FRAGMENTO —
Hay que tener cuidado con esta etapa porque la rabia se parece demasiado a la superación de la mala noticia aunque la diferencia es abismal. Unos padres sustentados por la rabia están sobreexcitados, suelen manifestar mayor descontento de los trabajos que se realiza con sus hijos; incluso se vuelven más exigentes con familiares e incluso con los otros hijos.
Su actitud se parece demasiado a quien cerrando los puños se dispone a andar contra el viento en plena tormenta. Supone un desgaste físico y psíquico tremendo que antes o después se cobrará sus dividendos. En definitiva y lo que es más importante, su actitud está falta de cierto optimismo tan necesarios en toda relación con niños.
Aunque se logre superar el trauma inicial no significa que de vez en cuando pueda aflorar alguna de las etapas anteriormente señaladas. Se nota que se ha logrado alcanzar la superación cuando se alcanza la paz. Se trabaja por el hijo y su futuro pero con la mirada puesta en el día a día, cooperando con los profesionales que trabajan con él no compitiendo. Cuando no nos preguntamos “por qué a mí” sino cuando decimos “porqué no”. Cuando nos fijamos menos en los hándicaps y más en los logros.
Jil Van Eyle es un padre de una niña con hidrocefalia gravemente afectada. En su libro “Cómo dejé de ser un idiota” expone el crecimiento personal que le supuso el nacimiento de su hija. Explica que lo importante no es preguntarse por qué sino para qué. Él ha dado un vuelco a su vida ayudando a otros como vio que hacían con su hija quienes la trataban.
No pocos padres me han contado que el nacimiento de su hijo que sufre algún trastorno en el desarrollo les ha ayudado a encontrar el sentido de la vida, a no complicarse por tonterías y a disfrutar con las cosas pequeñas del día a día: Una sonrisa, un abrazo, una palabra dicha con cariño… son cosas que nos reconcilian con la vida.

(Parte de un archivo de datos)
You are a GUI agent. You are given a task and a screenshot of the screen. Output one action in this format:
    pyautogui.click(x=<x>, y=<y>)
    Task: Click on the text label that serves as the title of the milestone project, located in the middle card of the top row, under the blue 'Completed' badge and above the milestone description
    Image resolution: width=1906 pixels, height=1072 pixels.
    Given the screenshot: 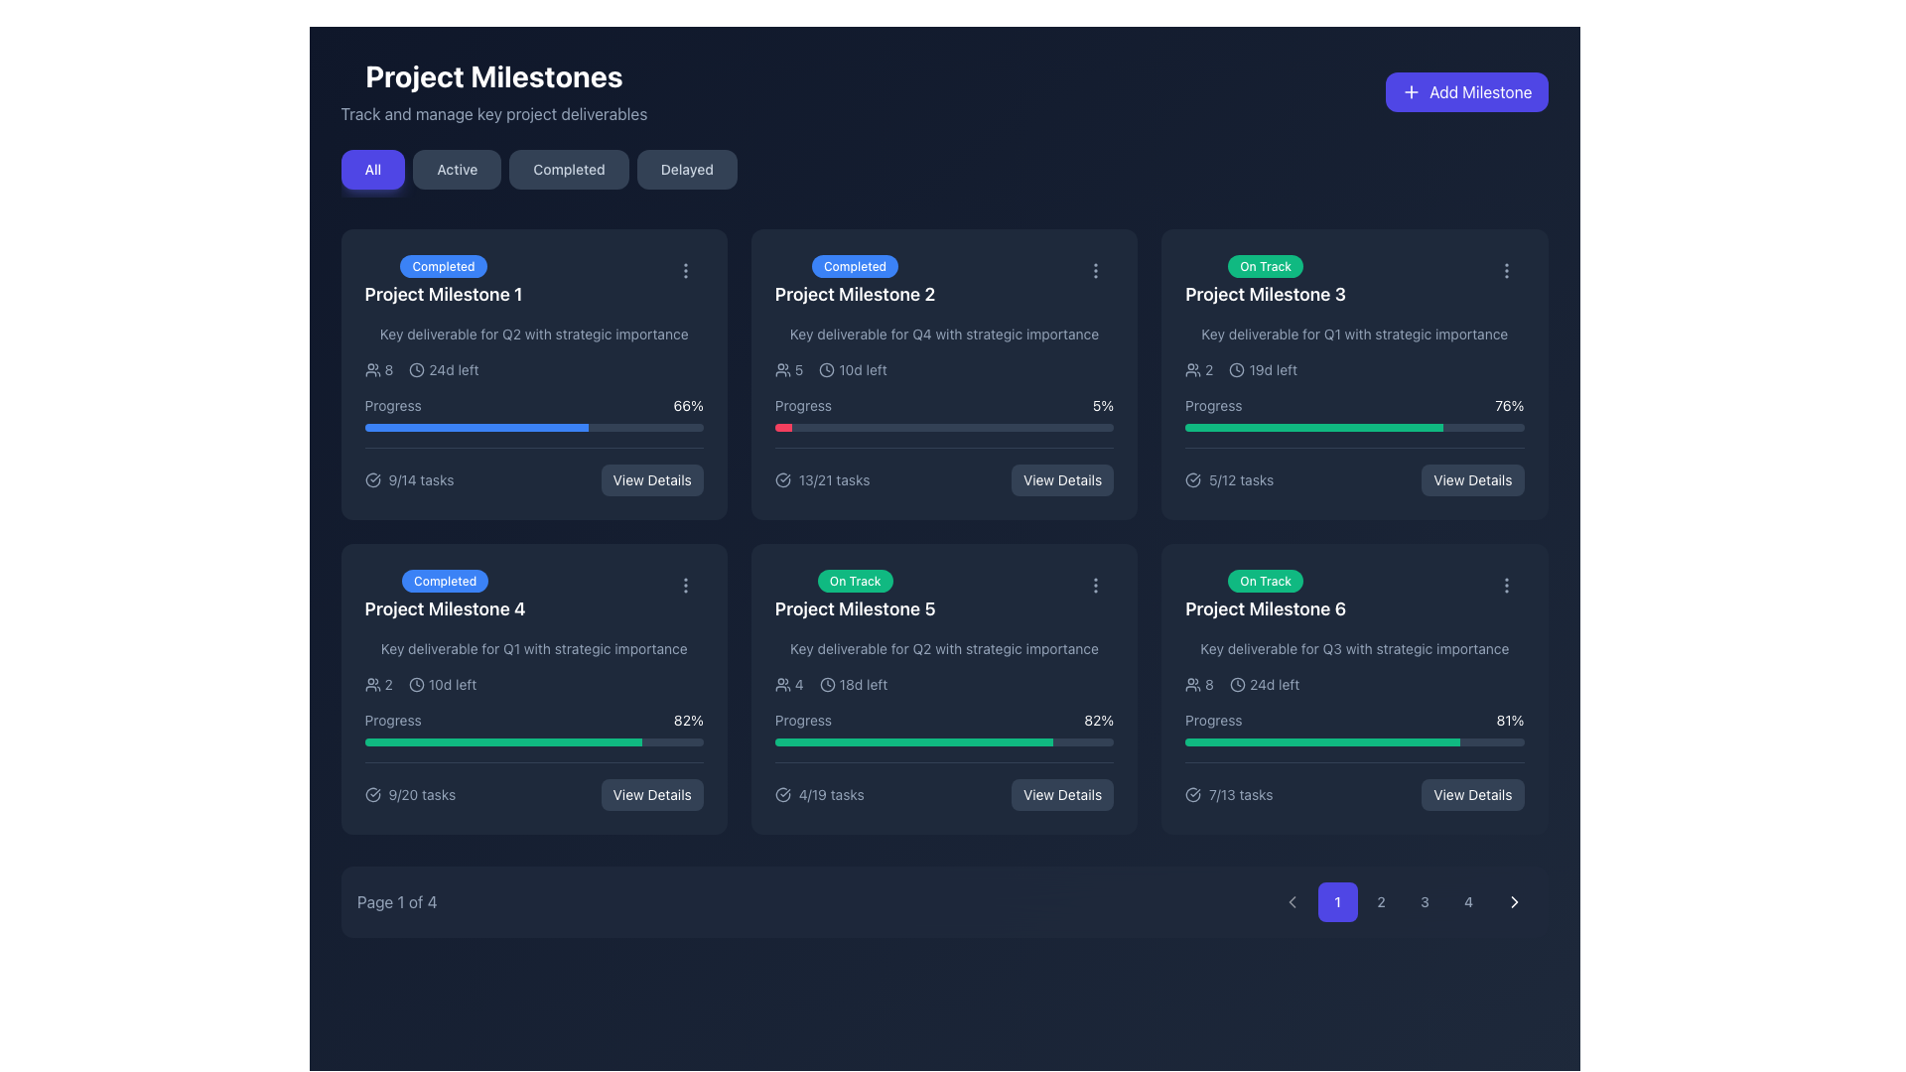 What is the action you would take?
    pyautogui.click(x=855, y=295)
    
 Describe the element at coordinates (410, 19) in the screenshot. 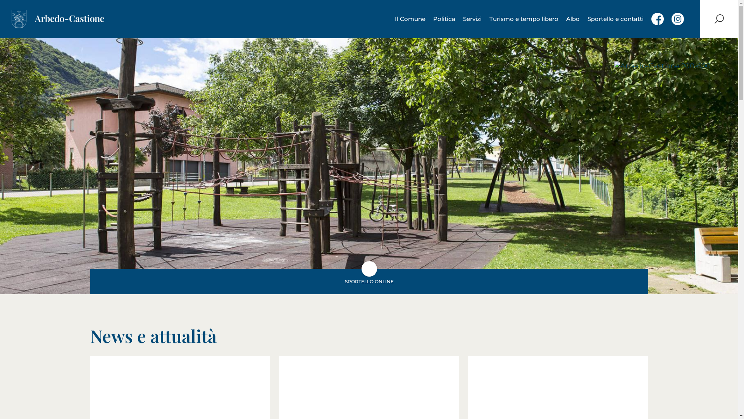

I see `'Il Comune'` at that location.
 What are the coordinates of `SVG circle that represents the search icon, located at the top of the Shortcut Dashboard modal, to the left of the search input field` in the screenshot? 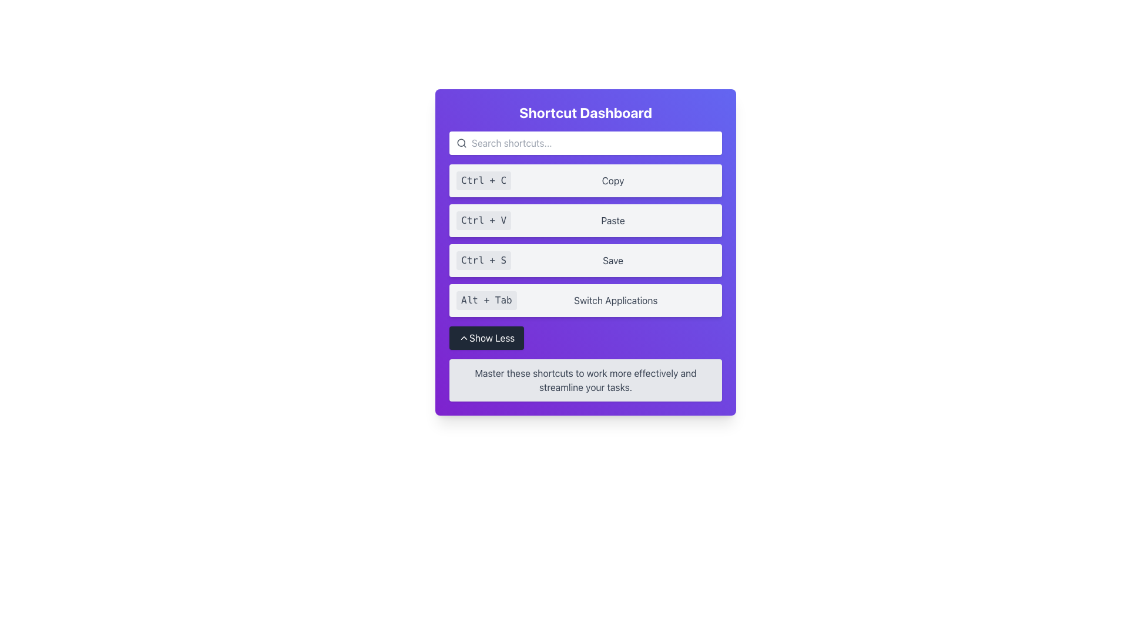 It's located at (460, 142).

TAREAS —
[1] Resume en forma de lista el párrafo del fragmento que empieza con "Aunque se logre superar el trauma inicial", sin dejar fuera sus ideas principales.
[2] Repite todo lo que hay en el listado desde su comienzo hasta la línea que contiene "Task: Click on", incluida esa línea.

RESULTADOS POR TAREA —
[1]
- Aunque se supere el trauma inicial, alguna de las etapas anteriores puede volver a aparecer de vez en cuando.
- La superación se nota cuando se alcanza la paz.
- Se trabaja por el hijo y su futuro, pero pensando en el día a día.
- Se coopera con los profesionales que trabajan con el hijo, sin competir con ellos.
- Uno deja de preguntarse "por qué a mí" y empieza a decir "porqué no".
- Se presta menos atención a los hándicaps y más a los logros.

[2]
You are a GUI agent. You are given a task and a screenshot of the screen. Output one action in this format:
    pyautogui.click(x=<x>, y=<y>)
    Task: Click on the text label that serves as the title of the milestone project, located in the middle card of the top row, under the blue 'Completed' badge and above the milestone description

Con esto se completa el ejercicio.